Ante tal circunstancia sólo podemos apelar a una posibilidad, remota pero plausible, de que el rey no pase por el aro. Su Majestad, que tantos elogios recibió –de los buenos españoles- tras su discurso del 3 de octubre de 2017, se puede ver en una gran encrucijada tras haber puesto firme al golpismo separatista catalán en ese año de angustioso recuerdo.

Dar vía libre a la investidura de Sánchez lleva implícito que tenga que comerse sus palabras, negando todo lo que pasó y dejando lo que fue un discurso para enmarcar en una “real” metida de rabo entre las piernas. Dicho de otro modo, le va a tocar asumir que ha sido derrotado. Él y todos los que llevamos años combatiendo a los que no respetan nuestra Constitución y la unidad de la nación española. El palo que vamos a recibir muchos, si no se ponen cartas en el asunto, va a ser de un calibre importante.

Todo esto, a mi modo de ver, es un plan maquinado por el mismo ingeniero electoral que calculó, de forma ejemplar, la citación a urnas en verano como el momento preciso para reeditar una victoria que huele mal, sin con ello pretender entrar en sospechas que pudieran estar vinculadas con los amigotes colocados en Correos o Indra. La ingeniería política que tan bien sabe aprovechar el sanchismo (evito a conciencia el término “socialismo” al quedar claro que entre este colectivo hay mucha gente presentable y con principios), parece que da pasos en una línea preocupante que expondré a continuación.

Creo que todos somos conscientes de la humillación que va a suponer, para el actual Jefe del Estado, asumir la posible reedición del Gobierno de España con la mano del separatismo, del nacionalismo, del terrorismo, del golpismo y de la extrema izquierda, como valedores de la convivencia y la defensa de nuestra actual Carta Magna. Los costes inherentes, con la amnistía y el referéndum de autodeterminación como grandes reseñas, pero con otras muchas cesiones y concesiones también en liza, los conocemos todos y, sin duda, no pasa desapercibido para el que vive, por el momento, en el Palacio de la Zarzuela.

Aceptar a Sánchez y sus ínfulas como presidente va a ser algo difícil de digerir, sabiendo todo lo que viene detrás. Entre las diferentes variables que habrá que contabilizar como coste no conviene que el monarca olvidé que estará en juego la propia continuidad de la monarquía. Gobernados y condicionados por tanto miserable no descartemos que el debate de la república surja más pronto que tarde. En este sentido, tomar decisiones que imposibiliten el avance del frente sanchista dará alas a los que cuestionan la figura de Felipe VI, pero hay que darle la vuelta al enfoque y asumir que el rey tiene una oportunidad de oro para dar una imagen solvente y patriótica ante la opinión pública. Y, con ello, cumplir con el único objetivo claro que heredó, que fue mantener a la nación española unida y comprometida con su futuro constitucional.
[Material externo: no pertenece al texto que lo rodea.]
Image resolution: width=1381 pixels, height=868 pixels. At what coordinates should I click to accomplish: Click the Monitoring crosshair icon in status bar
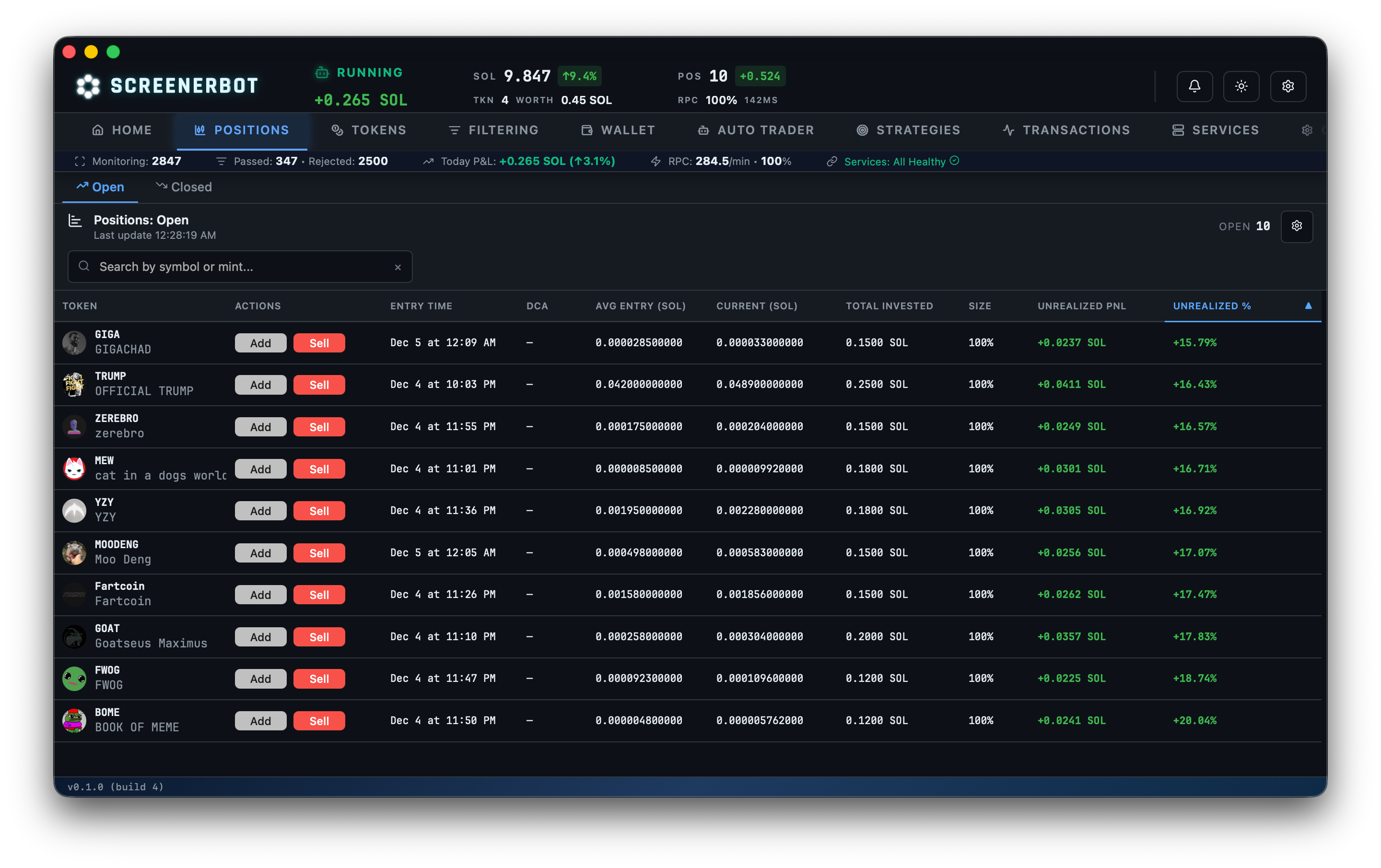(80, 161)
Para ello, con argumentos más que sobrados y convincentes, el rey podría negar una investidura que, de manera directa, le va a suponer desdecirse de su discurso y aceptar que cometió un error con su pronunciamiento. El no a un Gobierno sostenido por todos esos compañeros de viaje que pretenden el fin de España es una razón suficiente para cerrar la puerta a tal posibilidad y, con ello, volvernos a convocar a urnas si es preciso. No veo mejor refuerzo a la figura del rey. Someterse sería, por el contrario, una humillación que costaría mucho asimilar por parte de los que estamos en su mismo bando.

Desconozco la opinión de nuestros compatriotas, pero creo que somos muchos –me atrevo a decir que quizás la mayoría- los que nos sentiríamos agradecidos, reconfortados, contentos y protegidos por la actitud del representante de una institución que, siendo firme, lograría fidelizar a muchos españoles. Le conviene al rey pensar en los que defendemos la monarquía y queremos sentir su utilidad en un momento clave como el que vivimos. No debe pensar en los irrecuperables que la detestan o que van a por ella como objetivo, ya sea de cara o usando la ingeniería política, sino en los que sentimos un profundo e inquebrantable orgullo por nuestra nación, además de un respeto absoluto a la figura de nuestro actual Jefe de Estado y sus tareas como defensor de la Constitución y de España.